>>>>
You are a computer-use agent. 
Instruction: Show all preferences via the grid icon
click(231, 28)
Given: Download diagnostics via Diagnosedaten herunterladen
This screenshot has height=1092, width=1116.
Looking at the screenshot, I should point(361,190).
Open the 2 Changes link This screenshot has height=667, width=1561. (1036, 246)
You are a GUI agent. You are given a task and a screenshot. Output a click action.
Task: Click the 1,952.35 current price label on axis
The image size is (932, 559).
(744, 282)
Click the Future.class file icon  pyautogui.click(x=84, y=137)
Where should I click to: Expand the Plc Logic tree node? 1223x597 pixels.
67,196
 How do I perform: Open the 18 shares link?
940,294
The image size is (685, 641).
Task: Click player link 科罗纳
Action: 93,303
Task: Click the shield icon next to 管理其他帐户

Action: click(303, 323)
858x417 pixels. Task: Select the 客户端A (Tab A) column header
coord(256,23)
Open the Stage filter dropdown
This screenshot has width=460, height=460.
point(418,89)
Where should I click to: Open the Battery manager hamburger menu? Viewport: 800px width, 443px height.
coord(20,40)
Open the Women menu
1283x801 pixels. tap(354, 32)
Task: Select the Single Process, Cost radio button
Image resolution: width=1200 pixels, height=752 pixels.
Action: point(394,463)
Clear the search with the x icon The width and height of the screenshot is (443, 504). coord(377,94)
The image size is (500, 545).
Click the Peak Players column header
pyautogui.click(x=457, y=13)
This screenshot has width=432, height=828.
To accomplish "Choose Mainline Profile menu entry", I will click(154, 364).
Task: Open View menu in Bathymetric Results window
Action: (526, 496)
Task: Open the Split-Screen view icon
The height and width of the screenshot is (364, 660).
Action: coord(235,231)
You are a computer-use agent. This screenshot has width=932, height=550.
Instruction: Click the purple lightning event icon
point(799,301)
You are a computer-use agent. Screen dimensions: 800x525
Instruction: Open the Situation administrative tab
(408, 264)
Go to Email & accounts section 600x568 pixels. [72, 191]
<<<<
All lines from the one that contains "The image size is (500, 545)." to the last line above must be given again exactly, with both included and nothing added.

The image size is (500, 545).
Click the Peak Players column header
pyautogui.click(x=457, y=13)
This screenshot has width=432, height=828.
To accomplish "Choose Mainline Profile menu entry", I will click(154, 364).
Task: Open View menu in Bathymetric Results window
Action: (526, 496)
Task: Open the Split-Screen view icon
The height and width of the screenshot is (364, 660).
Action: coord(235,231)
You are a computer-use agent. This screenshot has width=932, height=550.
Instruction: Click the purple lightning event icon
point(799,301)
You are a computer-use agent. Screen dimensions: 800x525
Instruction: Open the Situation administrative tab
(408, 264)
Go to Email & accounts section 600x568 pixels. [72, 191]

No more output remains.